Andaba entre la gente sin ser visto, invisible, dando vueltas sobre sí mismo, observándolo todo, empapándose de la vida en tiempo real de ese siglo. Se quedó estático cuando se encontró de frente con una chica corriendo, perfectamente equipada con colores llamativos, junto a un grupo de otras personas que también corrían. Le atravesó como quién atraviesa una nube. A él le hizo cosquillas, a ella le provocó un desagradable escalofrío que le hizo frenar. No sé preocupó, la luz que le brillaba en el pecho, esa que los ojos mortales no eran capaces de ver, seguía fuerte e intacta. No como la del señor de mediana edad que devoraba una hamburguesa con doble de bacon en uno de los puestecitos de comida, parpadeante y débil, pronto vendría una de sus parcas a hacerle la visita si no cambiaba drásticamente su modo de vida.

Porque sí, la luz podía volver a hacerse fuerte, brillante y limpia, pero nunca se podía recuperar una vez que se había apagado. Él era el único que podía devolverla, solo él, ni siquiera Dios tenía ese poder, pero aquello era infringir una norma demasiado peligrosa, reabrir un portal cerrado a la vida de un humano era darle una oportunidad a esos perros invasores infernales. Demonios, los llamaba Lucifer. Ese cabrón desterrado... Y antes de que volvieran a llegar a la tierra, deberían pasar por encima de su cadáver y él era inmortal, los demonios, sin embargo, no eran más que una mancha de fácil limpieza para él.

Salió del parque, dejándose guiar por la energía que dejaba Átropos a su paso, aunque su estela se iba difuminando por momentos y, cuanto más tardase en encontrarla, más se mezclaría con la propia energía de los humanos, camuflándola de manera peligrosa. Pero había algo que siempre la delataría: allí donde ella actuase, dejaría caer un hilo dorado, como el mismo hilo dorado que tenía ahora a sus pies.

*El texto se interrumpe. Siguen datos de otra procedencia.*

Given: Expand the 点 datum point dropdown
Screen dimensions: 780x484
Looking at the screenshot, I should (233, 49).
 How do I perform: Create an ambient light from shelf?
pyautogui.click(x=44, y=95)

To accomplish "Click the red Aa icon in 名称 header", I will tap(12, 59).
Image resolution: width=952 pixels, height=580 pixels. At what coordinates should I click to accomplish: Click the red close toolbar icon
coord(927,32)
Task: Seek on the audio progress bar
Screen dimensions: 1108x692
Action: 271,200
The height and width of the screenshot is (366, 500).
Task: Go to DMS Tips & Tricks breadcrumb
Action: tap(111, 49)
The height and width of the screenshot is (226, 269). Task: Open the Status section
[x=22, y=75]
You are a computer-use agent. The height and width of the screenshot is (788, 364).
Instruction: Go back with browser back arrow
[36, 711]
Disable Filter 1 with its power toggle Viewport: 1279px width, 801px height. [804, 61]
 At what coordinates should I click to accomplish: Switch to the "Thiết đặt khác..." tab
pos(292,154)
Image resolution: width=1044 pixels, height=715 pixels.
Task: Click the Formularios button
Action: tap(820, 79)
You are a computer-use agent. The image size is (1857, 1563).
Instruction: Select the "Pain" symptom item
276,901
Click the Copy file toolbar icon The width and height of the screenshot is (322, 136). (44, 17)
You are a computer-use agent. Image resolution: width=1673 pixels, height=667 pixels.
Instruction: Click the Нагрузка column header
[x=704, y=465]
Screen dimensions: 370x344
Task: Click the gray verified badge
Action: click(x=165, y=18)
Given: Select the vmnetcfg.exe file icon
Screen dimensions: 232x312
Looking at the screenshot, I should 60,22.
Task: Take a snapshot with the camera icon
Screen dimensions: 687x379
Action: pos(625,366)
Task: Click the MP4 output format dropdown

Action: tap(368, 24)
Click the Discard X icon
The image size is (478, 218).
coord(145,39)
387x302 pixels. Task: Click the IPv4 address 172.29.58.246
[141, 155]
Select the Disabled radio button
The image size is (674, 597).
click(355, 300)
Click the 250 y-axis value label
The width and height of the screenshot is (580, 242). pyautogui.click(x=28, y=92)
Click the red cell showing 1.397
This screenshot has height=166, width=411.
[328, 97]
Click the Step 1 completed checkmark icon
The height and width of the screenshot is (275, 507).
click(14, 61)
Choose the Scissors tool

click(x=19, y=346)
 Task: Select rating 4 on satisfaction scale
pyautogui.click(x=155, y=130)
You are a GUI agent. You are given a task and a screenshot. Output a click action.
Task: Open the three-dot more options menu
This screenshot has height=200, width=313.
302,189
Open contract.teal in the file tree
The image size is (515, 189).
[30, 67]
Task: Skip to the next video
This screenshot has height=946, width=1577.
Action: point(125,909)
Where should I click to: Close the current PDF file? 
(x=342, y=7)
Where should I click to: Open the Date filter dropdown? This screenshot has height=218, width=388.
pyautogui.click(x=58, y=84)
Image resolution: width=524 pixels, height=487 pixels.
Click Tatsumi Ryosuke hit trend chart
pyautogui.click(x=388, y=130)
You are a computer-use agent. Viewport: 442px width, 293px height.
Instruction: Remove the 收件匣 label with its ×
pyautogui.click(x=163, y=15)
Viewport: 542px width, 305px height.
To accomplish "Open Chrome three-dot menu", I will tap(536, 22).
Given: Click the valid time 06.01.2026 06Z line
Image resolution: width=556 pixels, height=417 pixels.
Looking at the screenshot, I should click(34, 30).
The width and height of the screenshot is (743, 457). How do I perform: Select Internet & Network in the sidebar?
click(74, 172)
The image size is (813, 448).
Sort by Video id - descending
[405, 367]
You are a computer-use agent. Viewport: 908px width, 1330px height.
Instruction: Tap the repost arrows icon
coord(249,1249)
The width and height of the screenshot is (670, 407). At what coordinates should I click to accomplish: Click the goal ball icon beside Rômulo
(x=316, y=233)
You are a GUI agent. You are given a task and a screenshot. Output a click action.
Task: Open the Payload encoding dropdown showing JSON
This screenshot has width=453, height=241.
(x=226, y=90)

Se agachó para cogerlo, fino como un cabello, brillante y tan largo como la palma de su mano. Se fijó en su alrededor, había cristales, gotas de sangre y la marca negra de un frenazo, varios hombres vestidos de verde y amarillo chillón recogían los restos del desastre, el paso de la Moira sin duda era reciente. Nada más coger el hilo, notó la vibración de su dueña, lo apretó con fuerza y cerró los ojos, concentrándose.